Fundamental Analysis: Based on news, projects, earnings reports, and the overall economic landscape.
Sentiment Analysis: Understanding market psychology and predicting investor behavior.
Most successful traders combine these tools depending on market conditions.
🧠 Fourth: Design Entry and Exit Rules
To make your strategy clear and practical, you must precisely define:
When to enter a trade? (e.g., when a resistance is broken + confirmation from RSI)
When to take profit? (e.g., upon reaching a technical target or a specific percentage gain)
When to cut losses? (e.g., if a strong support is broken or the price drops by a certain percentage)
These rules reduce hesitation and randomness in your decisions.
🧪 Fifth: Test Your Strategy Without Risk
Use a demo account to test your strategy before using real capital.
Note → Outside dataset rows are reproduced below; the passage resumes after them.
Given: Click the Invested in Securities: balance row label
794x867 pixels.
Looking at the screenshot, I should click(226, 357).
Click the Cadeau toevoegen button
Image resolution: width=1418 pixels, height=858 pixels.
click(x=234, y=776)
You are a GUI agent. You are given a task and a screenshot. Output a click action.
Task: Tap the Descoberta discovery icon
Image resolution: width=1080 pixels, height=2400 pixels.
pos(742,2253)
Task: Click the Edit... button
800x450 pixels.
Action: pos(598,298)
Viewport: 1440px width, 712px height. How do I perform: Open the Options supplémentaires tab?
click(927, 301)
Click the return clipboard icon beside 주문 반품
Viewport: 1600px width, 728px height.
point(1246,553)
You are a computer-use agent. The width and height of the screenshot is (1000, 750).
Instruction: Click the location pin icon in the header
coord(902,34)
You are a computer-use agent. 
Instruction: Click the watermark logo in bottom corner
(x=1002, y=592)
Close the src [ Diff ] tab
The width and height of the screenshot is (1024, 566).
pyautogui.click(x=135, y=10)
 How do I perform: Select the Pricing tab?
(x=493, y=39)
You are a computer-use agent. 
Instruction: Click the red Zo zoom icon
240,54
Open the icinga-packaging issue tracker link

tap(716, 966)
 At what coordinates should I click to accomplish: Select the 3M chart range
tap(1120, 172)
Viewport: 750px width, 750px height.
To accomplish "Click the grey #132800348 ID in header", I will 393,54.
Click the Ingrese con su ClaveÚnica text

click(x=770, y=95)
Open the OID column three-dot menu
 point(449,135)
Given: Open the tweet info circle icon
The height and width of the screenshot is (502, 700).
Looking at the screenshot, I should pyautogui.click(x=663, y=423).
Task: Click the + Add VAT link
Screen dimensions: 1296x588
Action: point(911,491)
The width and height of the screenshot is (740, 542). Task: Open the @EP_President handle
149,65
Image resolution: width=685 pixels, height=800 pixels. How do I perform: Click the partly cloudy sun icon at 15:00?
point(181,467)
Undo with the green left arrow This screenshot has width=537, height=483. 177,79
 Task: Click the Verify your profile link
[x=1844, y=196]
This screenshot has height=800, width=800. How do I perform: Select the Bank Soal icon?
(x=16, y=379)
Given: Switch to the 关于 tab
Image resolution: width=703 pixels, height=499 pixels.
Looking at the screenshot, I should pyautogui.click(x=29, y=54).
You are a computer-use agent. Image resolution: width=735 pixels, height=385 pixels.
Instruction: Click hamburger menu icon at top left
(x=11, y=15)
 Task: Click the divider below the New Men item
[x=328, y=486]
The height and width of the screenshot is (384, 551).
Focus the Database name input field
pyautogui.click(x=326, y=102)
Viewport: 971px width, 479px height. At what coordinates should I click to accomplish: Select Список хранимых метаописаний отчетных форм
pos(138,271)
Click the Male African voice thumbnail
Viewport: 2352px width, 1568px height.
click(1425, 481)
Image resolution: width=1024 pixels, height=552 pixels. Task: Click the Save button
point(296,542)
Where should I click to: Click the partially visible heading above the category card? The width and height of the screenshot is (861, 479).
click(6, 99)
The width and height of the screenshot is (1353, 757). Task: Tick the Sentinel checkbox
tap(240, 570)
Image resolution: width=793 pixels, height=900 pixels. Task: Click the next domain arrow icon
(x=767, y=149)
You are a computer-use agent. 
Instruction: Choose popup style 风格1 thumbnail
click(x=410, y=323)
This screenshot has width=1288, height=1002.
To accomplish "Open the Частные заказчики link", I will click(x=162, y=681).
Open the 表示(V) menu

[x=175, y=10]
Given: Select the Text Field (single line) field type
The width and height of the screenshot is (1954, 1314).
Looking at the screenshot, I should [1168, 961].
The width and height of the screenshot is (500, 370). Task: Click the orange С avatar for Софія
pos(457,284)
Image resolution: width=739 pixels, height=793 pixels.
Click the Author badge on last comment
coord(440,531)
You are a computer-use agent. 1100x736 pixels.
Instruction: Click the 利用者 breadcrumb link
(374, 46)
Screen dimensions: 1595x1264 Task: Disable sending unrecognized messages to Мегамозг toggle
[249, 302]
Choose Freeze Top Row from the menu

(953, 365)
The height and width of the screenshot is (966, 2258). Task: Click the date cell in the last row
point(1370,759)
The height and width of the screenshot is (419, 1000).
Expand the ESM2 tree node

Monitor results over several weeks and take notes:
Does the strategy work in all market conditions?
What is the success-to-failure ratio?
Does it meet your intended goals?
Make adjustments as needed until you reach the desired performance.
🛡 Sixth: Capital Management… The Key to Survival!
Even the best strategies can fail without proper capital management. Some basic rules:
Don’t risk more than 1–2% of your capital in a single trade.
Always use stop-loss orders.
Avoid overtrading.
Risk management protects you from collapse and ensures long-term sustainability.
🔄 Seventh: Commit, Improve, and Stay Flexible
Markets are constantly changing, so stay flexible and adjust your strategy when necessary—but don’t change it after every small loss. Commitment along with continuous improvement is the true key to success.